Cocaine affects your emotions. Using cocaine can make you feel paranoid, angry, hostile, and anxious, even when you’re not high.

Cocaine is addictive. Cocaine interferes with the way your brain processes chemicals that create feelings of pleasure, so you need more and more of the drug just to feel normal. People who become addicted to cocaine start to lose interest in other areas of their life, like school, friends, and sports.

Cocaine can kill you. Cocaine use can cause heart attacks, seizures, strokes, and respiratory failure. People who share needles can also contract hepatitis, HIV/AIDS, or other diseases.

BEFORE YOU RISK IT
Know the law. Cocaine-in any form-is illegal.

Stay informed. Even first-time cocaine users can have seizures or fatal heart attacks.

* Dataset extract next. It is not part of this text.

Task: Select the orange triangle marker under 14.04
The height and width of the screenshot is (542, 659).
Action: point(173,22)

Know the risks. Combining cocaine with other drugs or alcohol is extremely dangerous. The effects of one drug can magnify the effects of another, and mixing substances can be deadly.

Be aware. Cocaine is expensive. Regular users can spend hundreds and even thousands of dollars on cocaine each week and some will do anything to support their addiction.

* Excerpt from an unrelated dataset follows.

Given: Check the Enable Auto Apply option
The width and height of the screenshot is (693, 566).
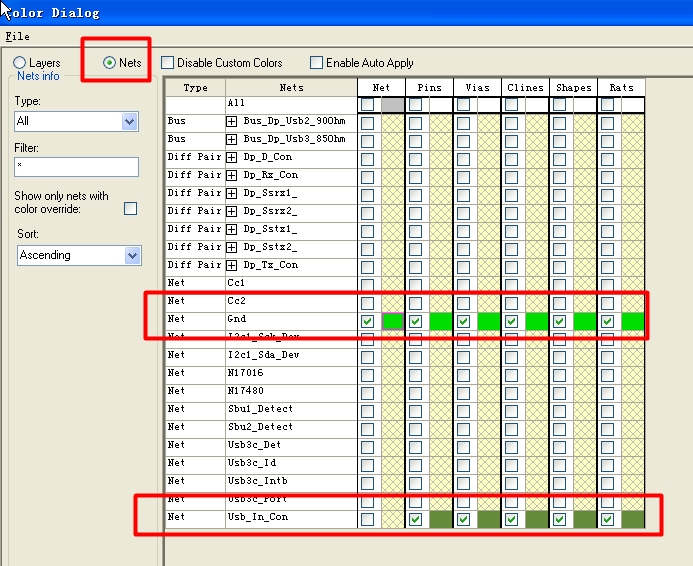Looking at the screenshot, I should click(317, 63).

Stay in control. Cocaine impairs your judgment which may lead to unwise decisions around sexual activity. This can increase your risk for HIV/AIDS and other diseases, as well as rape and unplanned pregnancy.

KNOW THE SIGNS
How can you tell if a friend is using cocaine? Sometimes it’s tough to tell. But there are signs you can look for. If your friend has one or more of the following warning signs, he or she may be using cocaine or other illicit drugs:

Red, bloodshot eyes
A runny nose or frequently sniffing
A change in eating or sleeping patterns
A change in groups of friends
A change in behavior
Acting withdrawn, depressed, tired, or careless about personal appearance
Losing interest in school, family, or activities he or she used to enjoy
Frequently needing money
What can you do to help someone who is using cocaine? Be a real friend. Save a life. Encourage your friend to stop or seek professional help. For information and referrals, call the National Clearinghouse for Alcohol and Drug Information at 800-729-6686.

Q&A

Q. Is cocaine really still a problem?
A. Yes. While the number of cocaine users has decreased from what was witnessed in the mid-1980′s, there have been nearly 2 million cocaine users every year since 1992.

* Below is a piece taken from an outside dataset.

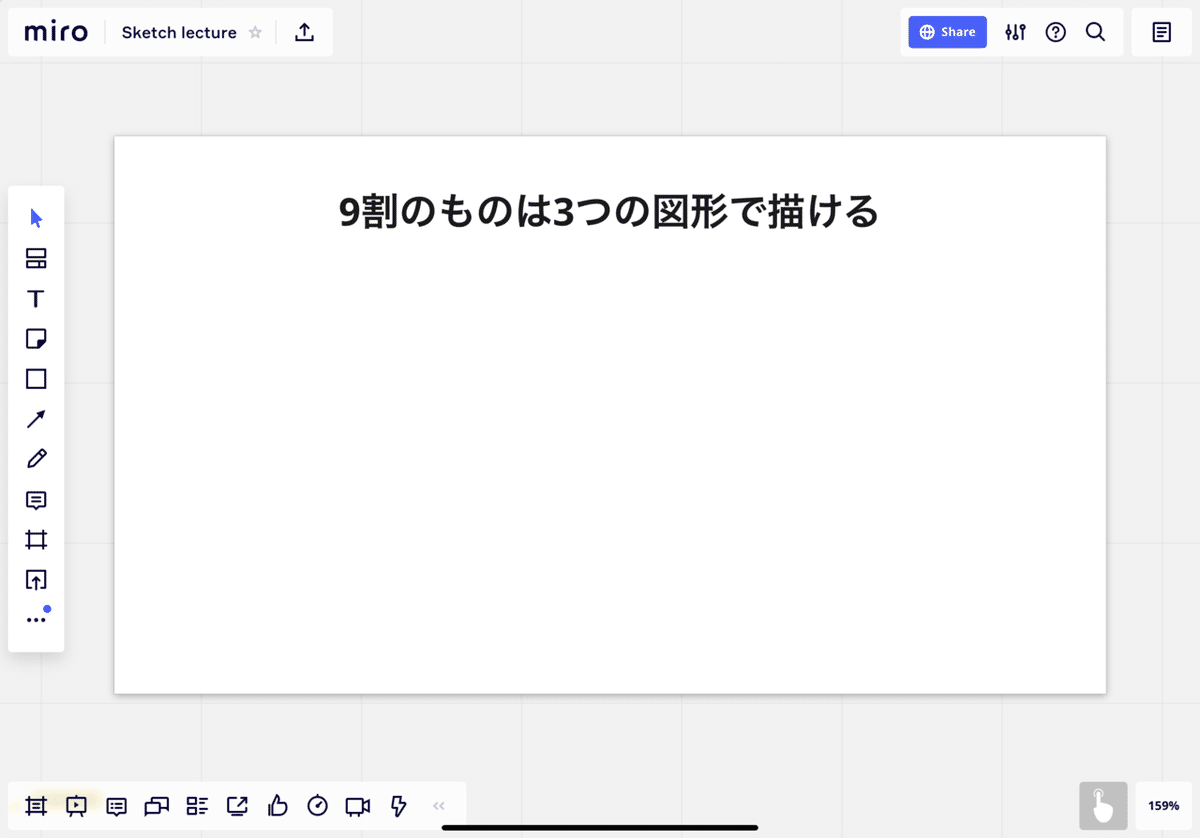Select the Frame tool
Screen dimensions: 1200x838
(x=36, y=539)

Q. Isn’t crack less addictive than cocaine because it doesn’t stay in your body very long?
A. No. Both cocaine and crack are powerfully addictive. The length of time it stays in your body doesn’t change that.

Q. Don’t some people use cocaine to feel good?
A. Any positive feelings are fleeting and are usually followed by some very bad feelings, like paranoia and intense cravings. Cocaine may give users a temporary illusion of power and energy, but it often leaves them unable to function emotionally, physically, and sexually.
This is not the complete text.